ARPA-E Investor Update Blog Thea Energy Stellarator

ARPA-E Investor Update Vol. 21: Thea Energy's Stellarator

Thea Energy’s reimagined stellarator design provides stability and confinement to plasma with an eye towards future commercial fusion energy.

On February 8, 2024, Thea Energy announced a $20 million Series A funding round led by Prelude Ventures with participation from 11.2 Capital, Anglo American, Hitachi Ventures, Lowercarbon Capital, Mercator Partners, Orion Industrial Ventures, and Starlight Ventures. In addition to their Series A funding, they were selected as part of the Department of Energy’s Milestone-Based Fusion Development Program. Thea plans to use this funding to continue development on Eos – a large-scale integrated neutron source stellarator system – as well as their proprietary high-temperature superconducting (HTS) planar coils, and to build out their team of fusion and commercialization experts.

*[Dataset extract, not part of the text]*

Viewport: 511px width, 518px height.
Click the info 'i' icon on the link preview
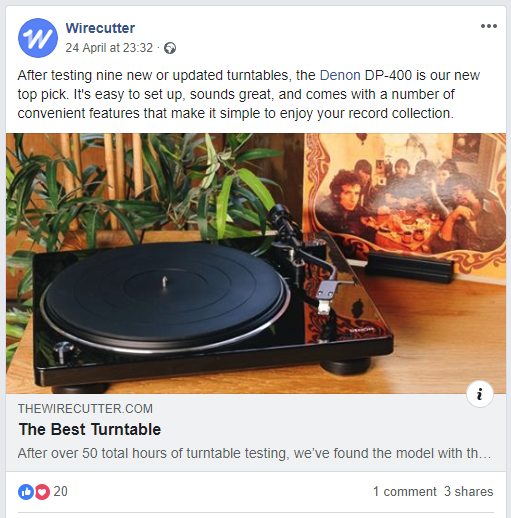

Thea Energy, formerly Princeton Stellarators, spun out of a Princeton Plasma Physics Laboratory (PPPL) project originally funded through ARPA-E’s Breakthroughs Enabling Thermonuclear-fusion Energy (BETHE) program with support from ARPA-E’s Technology-to-Market Team. 

“We are building off foundational research and technology development that we spun out of Princeton University and PPPL in 2022. As part of the ARPA-E BETHE program, our team successfully designed, prototyped, and validated scalable magnet array systems, a core part of our Company’s technology. Thanks to the ARPA-E support that led to these breakthroughs, we now have a practical approach to accelerate the commercialization of fusion power to curtail climate change and to provide a source of clean and abundant energy for generations to come,” said Co-Founder and CTO Dr. David Gates.

Stellarators confine plasma in the shape of a twisted donut (not unlike a cruller) because of the shape of their twisted magnetic fields. One of Thea Energy’s key innovations is to utilize HTS planar coils to generate the needed twisted magnetic fields for their stellarator design. Restricting their magnetic coils to a planar geometry simplifies their manufacturing requirements and is intended to keep costs down. An advantage to all stellarators is their ability to confine plasma stably over extended periods of time without a plasma current flowing around the plasma torus, a feature which makes them attractive candidate for future fusion power plants.

Thea Energy ARPA-E Stellarator Design

Thea Energy's stellarator system utilizes programmable planar magnet coils, that can optimize machine parameters and operating points. Courtesy of Thea Energy.

Thea Energy ARPA-E Stellarator Design

Thea Energy’s planar magnet architecture allows for simplified commercial system sector maintenance and operation, minimizing downtime. Courtesy of Thea Energy.

Beyond Eos, Thea Energy’s plan is to design and build a larger machine, Helios, which would generate electricity on the grid. We’re eagerly awaiting further updates from the design and construction of Eos, and all that’s to come from Thea.

Thea Energy ARPA-E Stellarator Team Photo

Members of the Thea Energy Team at the Company’s labs in Kearny, NJ. Courtesy of Thea Energy.